Entries for finding text and elements:
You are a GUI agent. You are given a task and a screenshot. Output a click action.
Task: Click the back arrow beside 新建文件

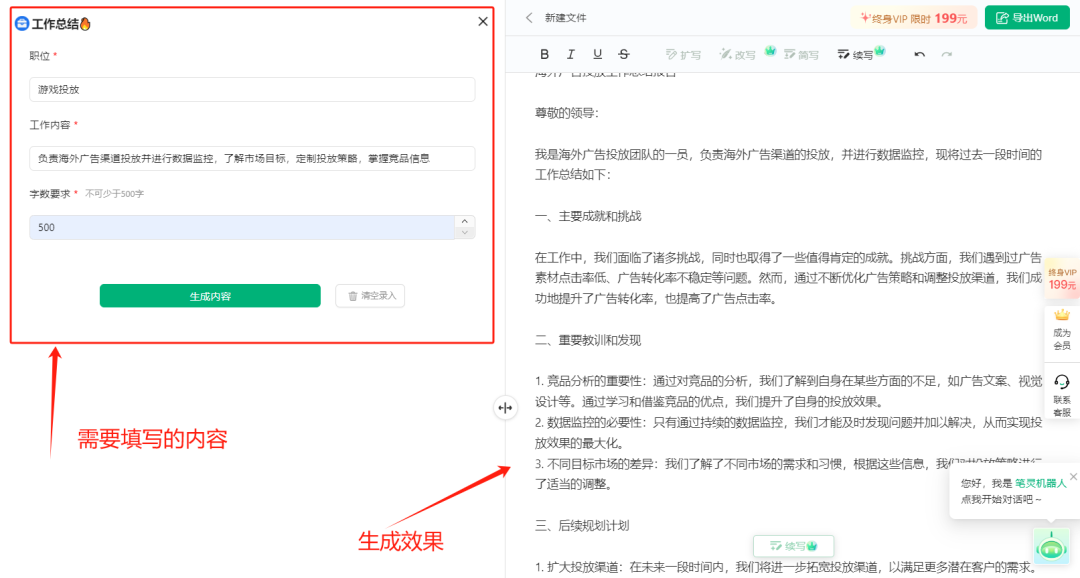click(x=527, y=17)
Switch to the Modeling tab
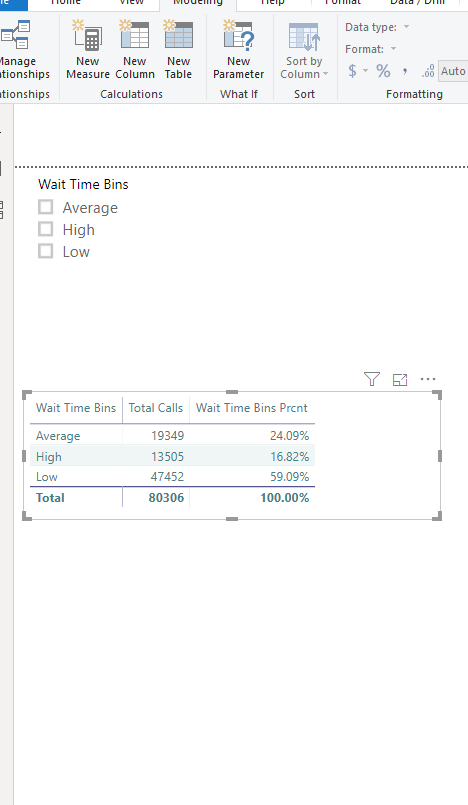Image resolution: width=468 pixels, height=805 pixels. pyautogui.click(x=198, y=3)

> Task description
Please reproduce every line of the listing, requests included, rescaling each number in the answers (click coordinates and image width and height) by 0.8 and rounding to whole numbers, with halves rounded up. Omit the pictures.

> Correct output
You are a GUI agent. You are given a task and a screenshot. Output a click action.
Task: Click the back arrow beside 新建文件

click(x=422, y=14)
Switch to the Modeling tab
Image resolution: width=374 pixels, height=644 pixels. pyautogui.click(x=158, y=2)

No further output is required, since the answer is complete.